Tamm Plasmon Resonance as Optical Fingerprint of Silver/Bacteria Interaction

TL;DR

This paper demonstrates that Tamm Plasmon resonance, when combined with nanostructured silver layers on dielectric mirrors, can serve as an optical fingerprint for detecting and differentiating bacteria, offering a new approach for bacterial sensing.

Contribution

It introduces a novel bacterial sensing method based on Tamm Plasmon resonance sensitive to bacterial presence and activity, utilizing nanostructured silver layers on photonic crystals.

Findings

TP resonance is sensitive to bacteria presence.

Nanostructuring is essential for accessing TP mode.

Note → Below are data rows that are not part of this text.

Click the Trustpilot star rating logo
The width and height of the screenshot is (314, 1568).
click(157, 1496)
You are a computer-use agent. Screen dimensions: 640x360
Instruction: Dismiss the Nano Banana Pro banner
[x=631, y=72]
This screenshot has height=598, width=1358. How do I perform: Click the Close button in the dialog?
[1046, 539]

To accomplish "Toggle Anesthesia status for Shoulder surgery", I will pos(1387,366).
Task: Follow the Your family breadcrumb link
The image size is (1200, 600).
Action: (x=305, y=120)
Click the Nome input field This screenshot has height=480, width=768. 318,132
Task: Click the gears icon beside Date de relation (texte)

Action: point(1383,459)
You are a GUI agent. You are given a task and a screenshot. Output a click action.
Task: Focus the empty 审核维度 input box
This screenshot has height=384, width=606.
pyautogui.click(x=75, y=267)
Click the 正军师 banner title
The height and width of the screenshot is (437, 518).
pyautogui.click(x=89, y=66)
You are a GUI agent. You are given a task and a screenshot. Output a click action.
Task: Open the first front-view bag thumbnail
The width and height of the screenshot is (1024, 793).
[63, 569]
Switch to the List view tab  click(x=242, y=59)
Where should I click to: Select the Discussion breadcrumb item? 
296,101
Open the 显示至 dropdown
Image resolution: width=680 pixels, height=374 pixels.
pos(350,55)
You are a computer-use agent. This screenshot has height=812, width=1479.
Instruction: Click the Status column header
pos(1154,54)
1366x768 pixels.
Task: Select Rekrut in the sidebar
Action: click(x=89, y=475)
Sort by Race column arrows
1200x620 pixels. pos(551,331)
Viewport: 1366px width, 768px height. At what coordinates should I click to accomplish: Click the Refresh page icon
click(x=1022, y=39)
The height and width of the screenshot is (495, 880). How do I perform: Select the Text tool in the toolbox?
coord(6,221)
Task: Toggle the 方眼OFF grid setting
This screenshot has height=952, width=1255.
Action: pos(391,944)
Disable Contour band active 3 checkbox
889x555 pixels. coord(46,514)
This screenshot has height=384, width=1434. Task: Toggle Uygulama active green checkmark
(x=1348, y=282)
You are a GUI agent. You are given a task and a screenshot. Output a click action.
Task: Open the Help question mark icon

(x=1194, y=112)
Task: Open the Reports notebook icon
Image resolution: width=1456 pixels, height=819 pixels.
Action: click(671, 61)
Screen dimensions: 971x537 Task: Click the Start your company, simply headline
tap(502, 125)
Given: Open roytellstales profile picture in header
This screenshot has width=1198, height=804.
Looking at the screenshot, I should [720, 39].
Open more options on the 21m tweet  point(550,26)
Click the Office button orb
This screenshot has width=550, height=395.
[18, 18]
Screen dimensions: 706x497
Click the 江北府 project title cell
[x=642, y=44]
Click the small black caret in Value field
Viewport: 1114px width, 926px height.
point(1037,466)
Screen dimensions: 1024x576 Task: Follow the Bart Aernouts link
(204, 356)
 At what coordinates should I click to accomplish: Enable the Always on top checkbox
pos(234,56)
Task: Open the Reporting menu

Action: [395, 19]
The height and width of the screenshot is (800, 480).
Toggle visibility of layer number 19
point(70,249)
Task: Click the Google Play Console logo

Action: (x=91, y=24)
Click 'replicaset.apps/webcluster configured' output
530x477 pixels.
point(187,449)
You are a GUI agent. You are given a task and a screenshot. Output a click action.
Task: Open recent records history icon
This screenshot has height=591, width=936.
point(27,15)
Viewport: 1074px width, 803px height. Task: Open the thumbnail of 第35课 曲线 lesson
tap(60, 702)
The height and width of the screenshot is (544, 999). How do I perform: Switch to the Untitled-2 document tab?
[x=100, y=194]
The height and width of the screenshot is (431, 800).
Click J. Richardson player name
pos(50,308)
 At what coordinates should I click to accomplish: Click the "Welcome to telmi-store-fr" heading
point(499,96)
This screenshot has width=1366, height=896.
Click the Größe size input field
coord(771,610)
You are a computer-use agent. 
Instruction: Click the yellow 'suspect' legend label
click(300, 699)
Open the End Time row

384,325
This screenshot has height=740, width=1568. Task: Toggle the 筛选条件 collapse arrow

The method can distinguish proliferative from non-proliferative bacteria.

Abstract

Incorporation of responsive elements into photonic crystals is an effective strategy for building up active optical components to be used as sensors, actuators and modulators. In these regards, Tamm Plasmon (TP) modes have arisen recently as powerful optical tools for the manipulation of light-matter interaction and for building sensors/actuators. These emerge at the interface between a dielectric mirror and a plasmonic layer and, interestingly, can be excited at normal incidence angle with relatively high quality factors. Although its field is located at the interface between the dielectric mirror and the metal, recent studies have demonstrated that corrugation at the nanoscale permits to access the TP mode from the outside, opening new exciting perspectives for many real-life applications. Here, we show that the TP resonance obtained by capping a distributed Bragg reflector with a nanostructured layer of silver is sensitive to the presence of bacteria. We observed that nanoscale corrugation is essential for accessing the TP field, while the well-known bio-responsivity of silver nanostructures renders such a localised mode sensible to the presence of Escherichia Coli. Electrodoping experiments confirm the pivotal role of nanostructuration, as well as strengthening our hypothesis that the modifications of the TP mode upon exposure to bacteria are related to the accumulation of negative charge due to the bacterial-driven removal of Ag+ ions from its lattice. Finally, we devised a case study in which we disentangled optically the presence of proliferative and non-proliferative bacteria using the TP resonance as a read-out, thus making these devices as promising simple all-optical probes for bacterial metabolic activity, including their response against drugs and antibiotics.